A new form of treatment for dry eye is the application of so-called dry-eye ointment once or twice daily to the lower lid, rather than in the conjunctival sac. The ease of use of this method is its main advantage, particularly for elderly patients. Recent research further suggests that dry eye in contact lens wearers can be efficiently treated with tear-stimulating substances delivered in liposomes in the form of a spray. A single application of spray results in pachymetric stabilization of the cornea and normalization of the elevated temperature of the anterior surface of the eye for up to 2 hours. This form of treatment commends itself for use in the workplace, as a single application of spray onto the closed eyelids can relieve symptoms for several hours.

Eye injuries in contact lens wearers should be treated according to the usual ophthalmological principles, with the addition that antibiotics should always be given, as the wearing of contact lenses confers a higher risk of post-traumatic infection.

After a chemical exposure, the contact lens must be safely removed before the eye is rinsed and treated with buffer solution in the usual fashion. Likewise, whenever ocular trauma is to be treated surgically, the ophthalmologist must first be sure to remove the contact lens, or any contact lens fragments, from the operative field.

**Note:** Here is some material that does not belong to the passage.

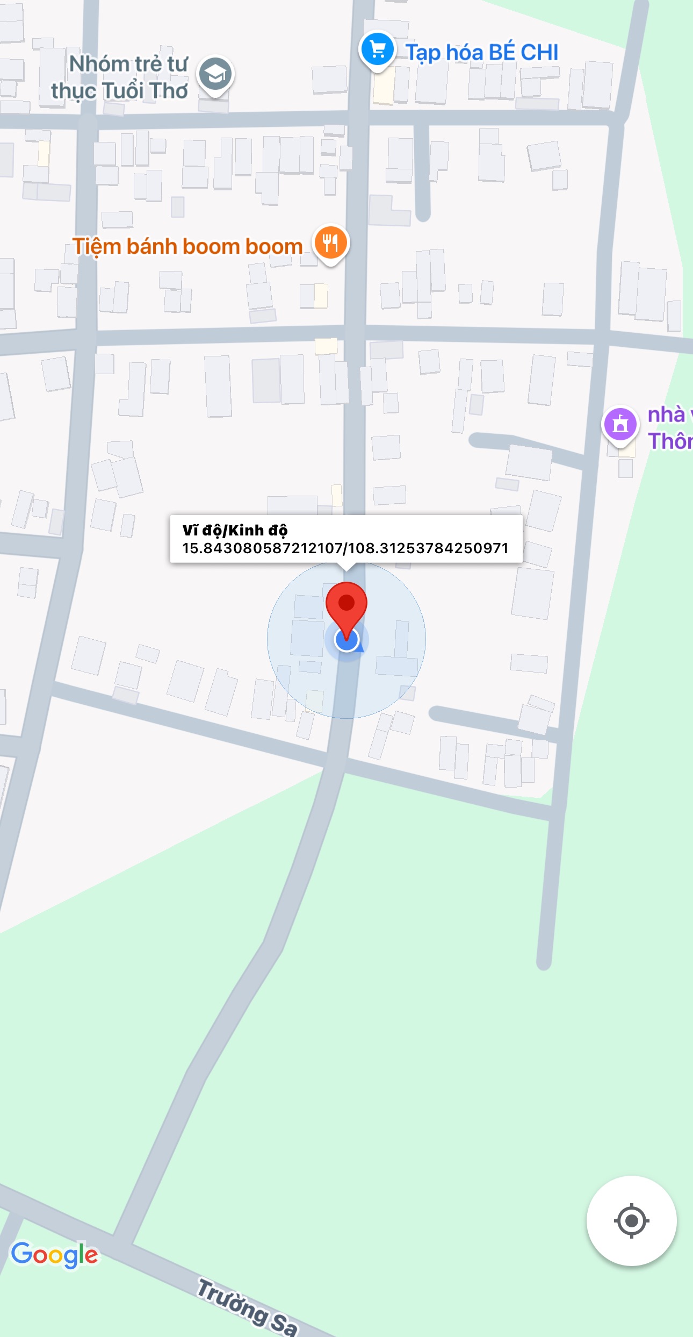Tap the Google logo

In peroxide exposures, the lens must be removed from the eye at once, which may be difficult because of the painful blepharospasm. Copious rinsing with sterile isotonic saline (or, if this is unobtainable, with tap water) helps to dilute the offending chemical and wash it out of the eye. In the ideal situation, a neutralizing solution for peroxide is ready at hand; rinsing with it is the easiest and safest way to neutralize the offending chemical. Afterward, ointment is used to promote reepithelialization. Larger epithelial defects require additional antibiotic coverage.